/---

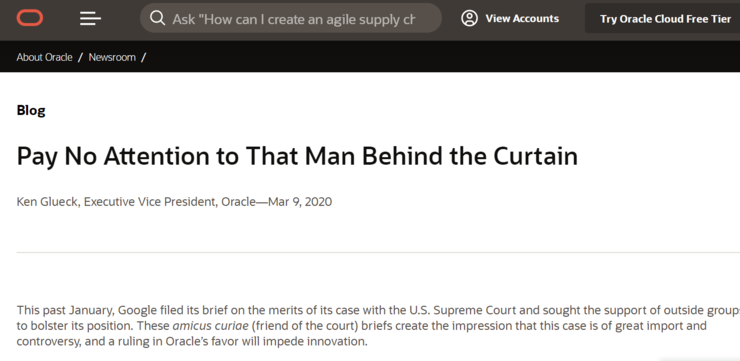
Task: Click the article title about the Curtain
Action: click(x=297, y=156)
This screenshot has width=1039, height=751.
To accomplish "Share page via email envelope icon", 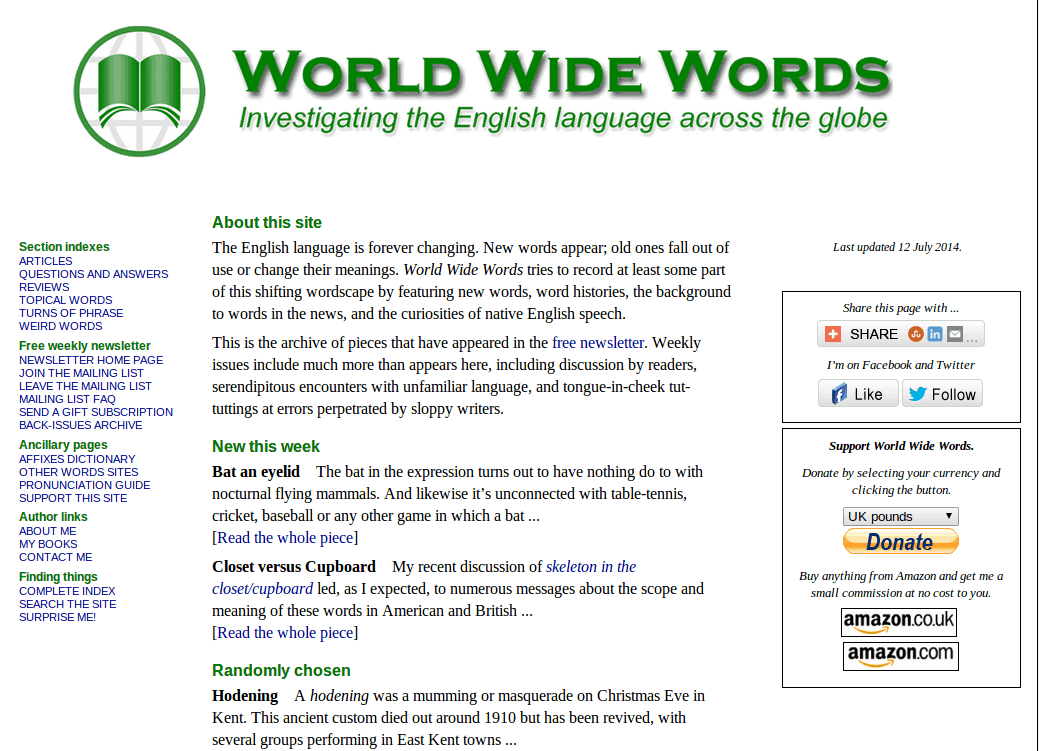I will 955,334.
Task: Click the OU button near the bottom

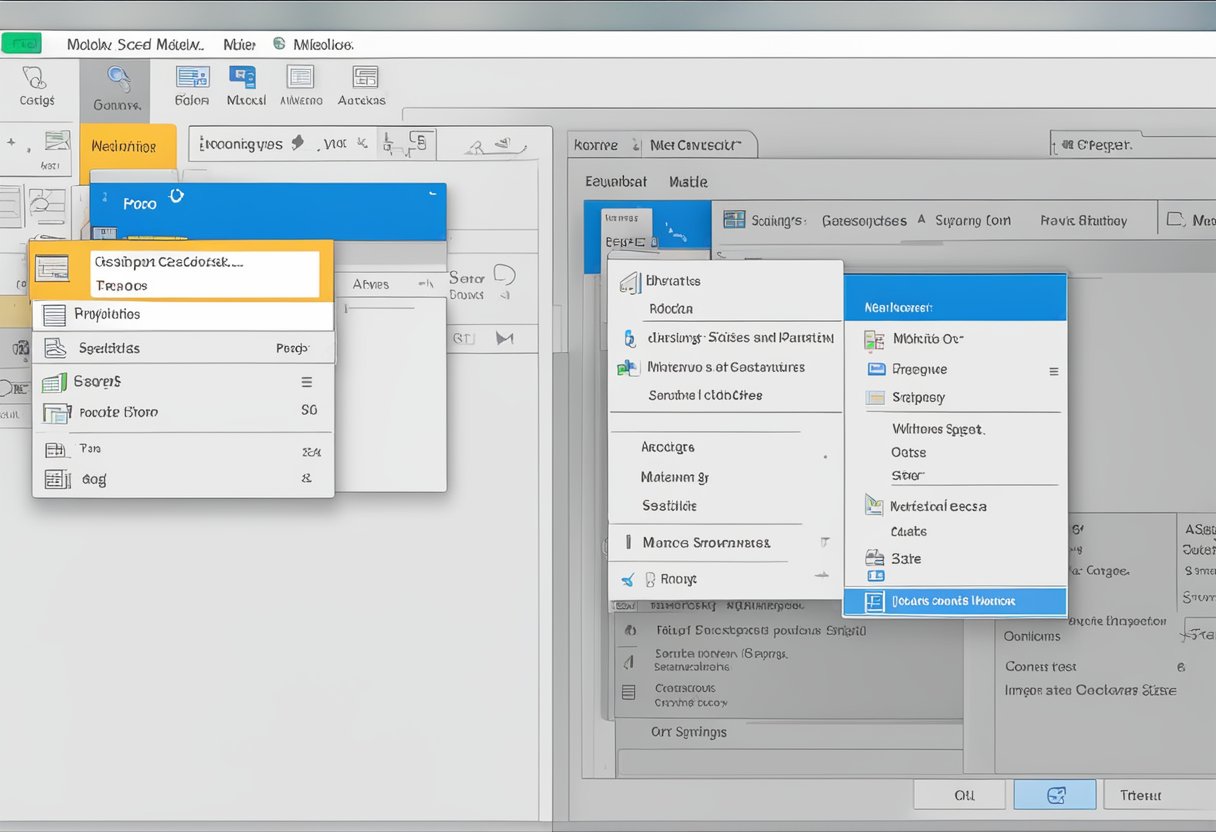Action: 959,794
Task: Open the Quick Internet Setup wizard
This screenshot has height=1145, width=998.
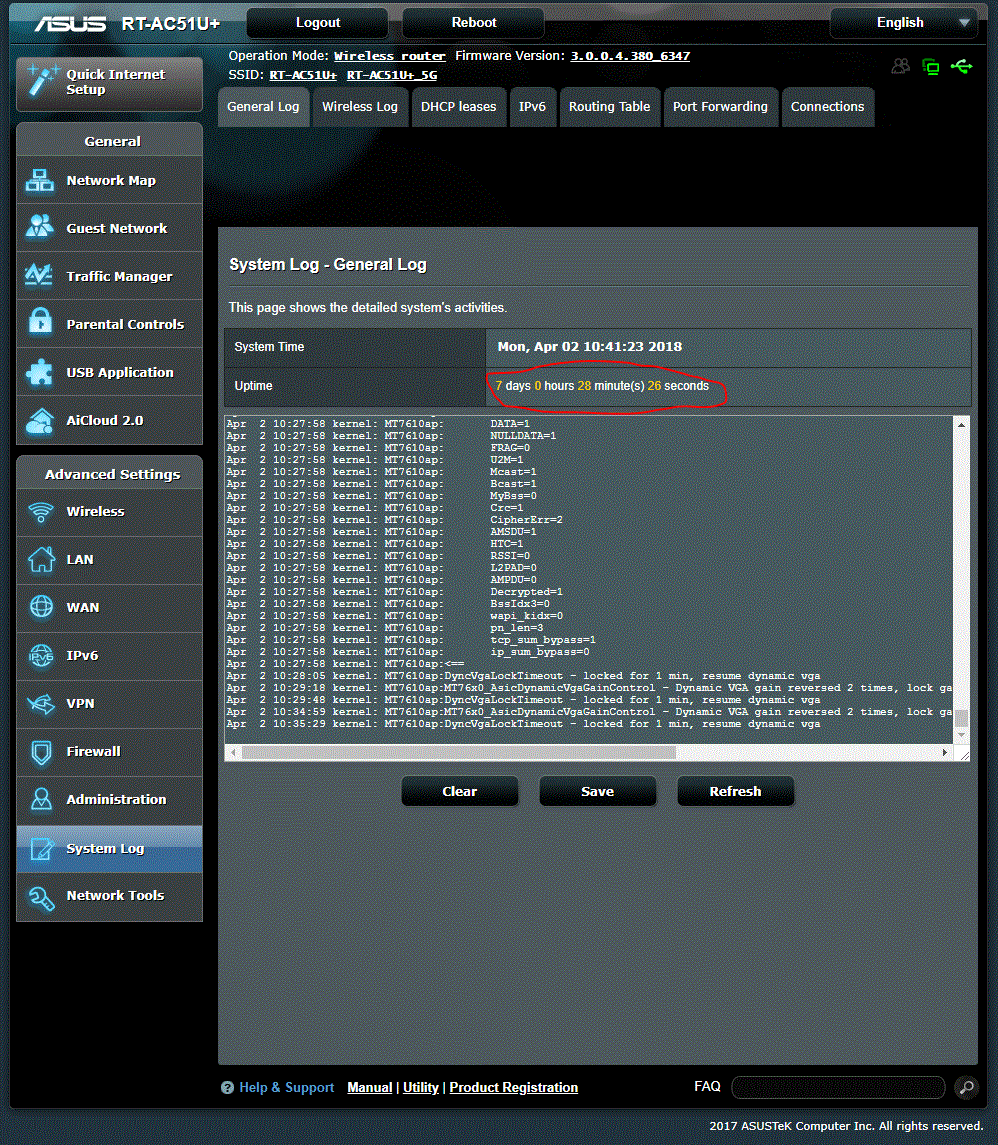Action: coord(109,82)
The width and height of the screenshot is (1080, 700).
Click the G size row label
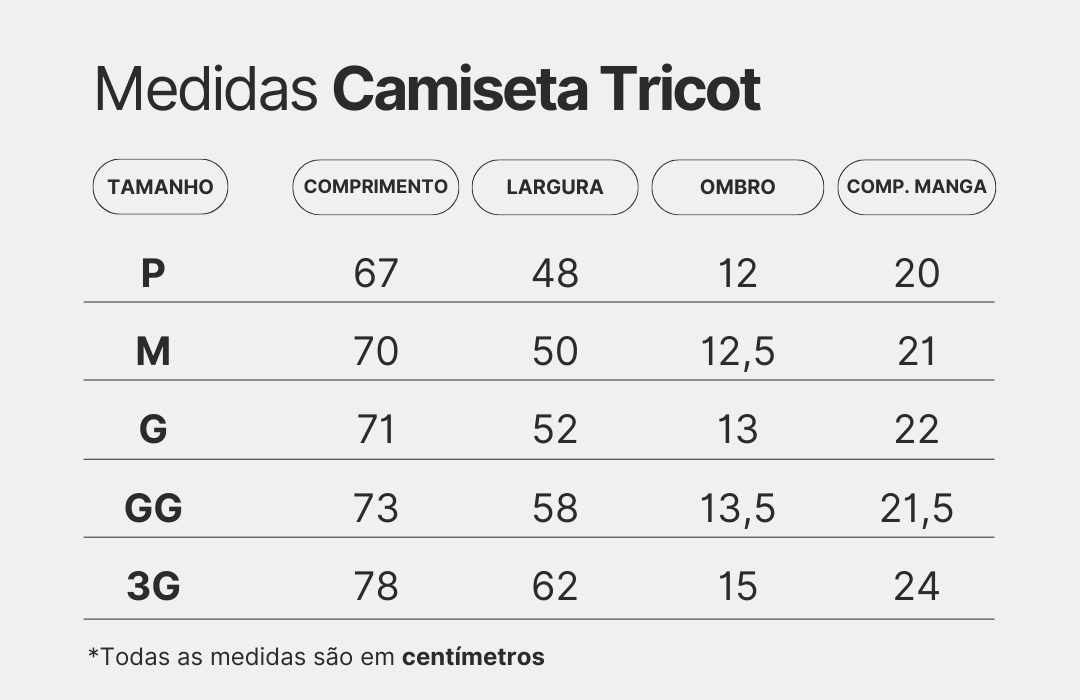pyautogui.click(x=153, y=429)
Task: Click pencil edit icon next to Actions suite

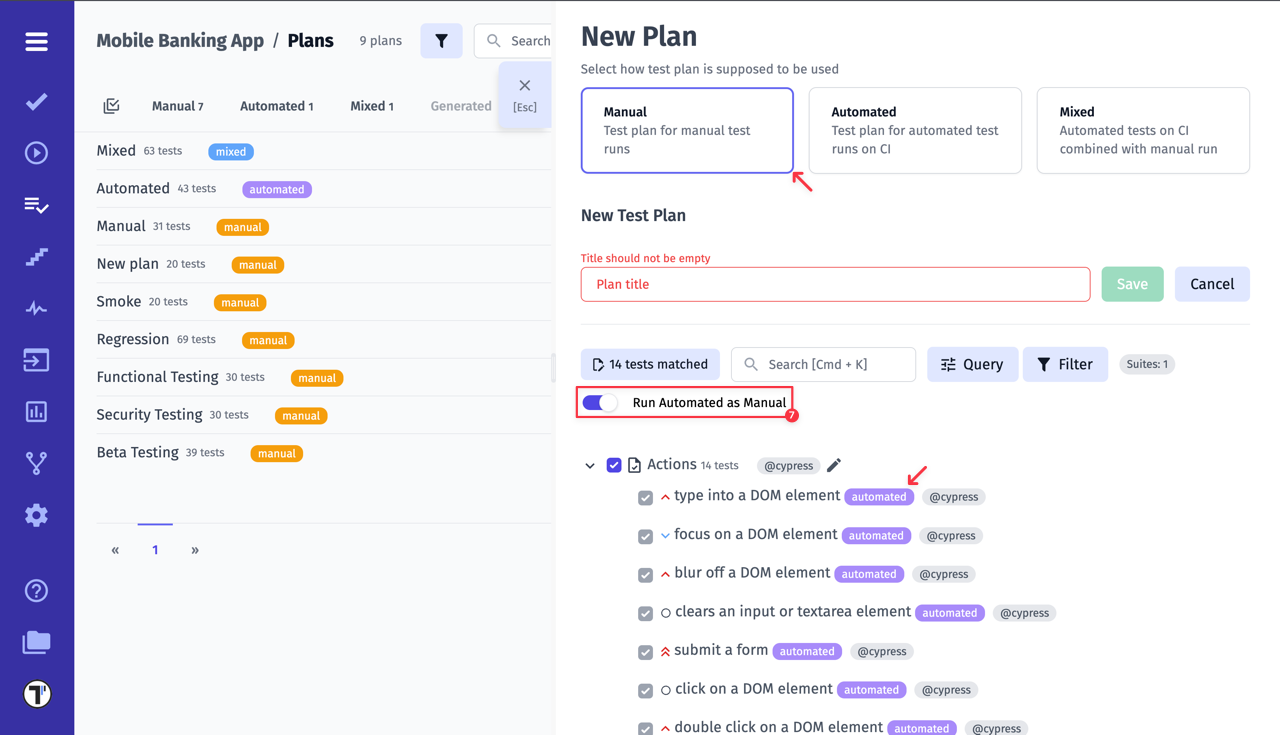Action: tap(834, 465)
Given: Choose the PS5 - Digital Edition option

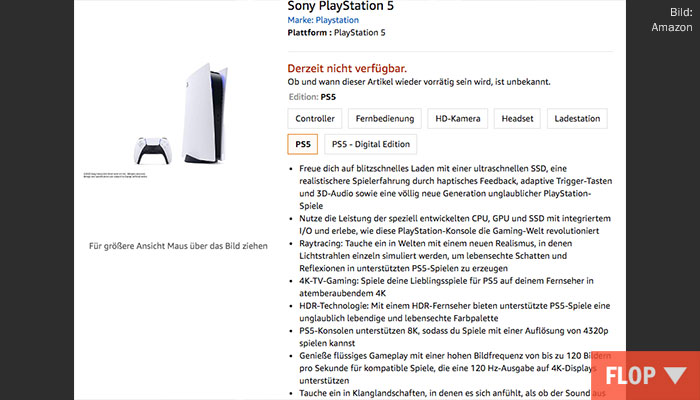Looking at the screenshot, I should click(370, 144).
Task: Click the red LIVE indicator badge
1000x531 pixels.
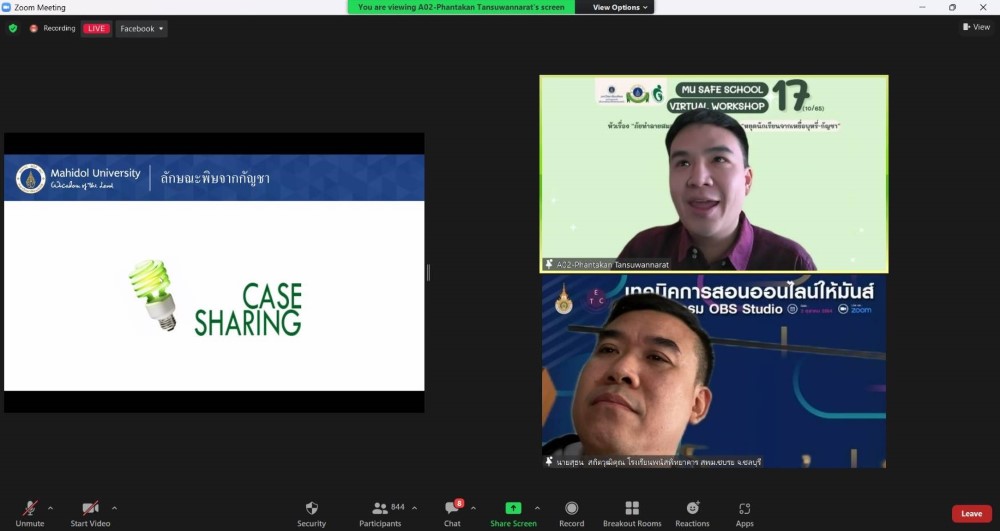Action: [96, 29]
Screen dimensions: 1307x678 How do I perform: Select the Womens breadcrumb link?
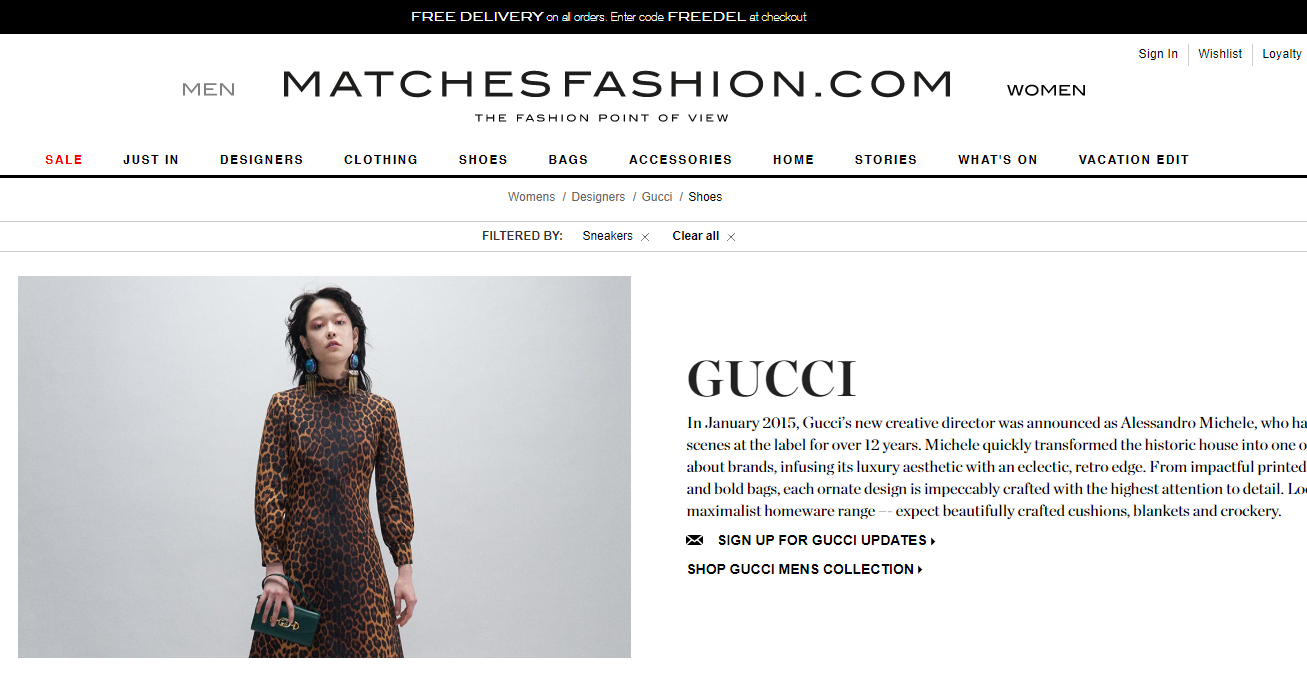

\---

WHAT YOU HAVE TO DO> Keep out the pictures, and copy exactly the lines from the one that contains "Given: Choose the" through the final line of the records above, both ends included.

FINISHED EXERCISE>
Given: Choose the PS5 - Digital Edition option

Looking at the screenshot, I should click(370, 144).
Task: Click the red LIVE indicator badge
1000x531 pixels.
Action: [96, 29]
Screen dimensions: 1307x678 How do I perform: Select the Womens breadcrumb link?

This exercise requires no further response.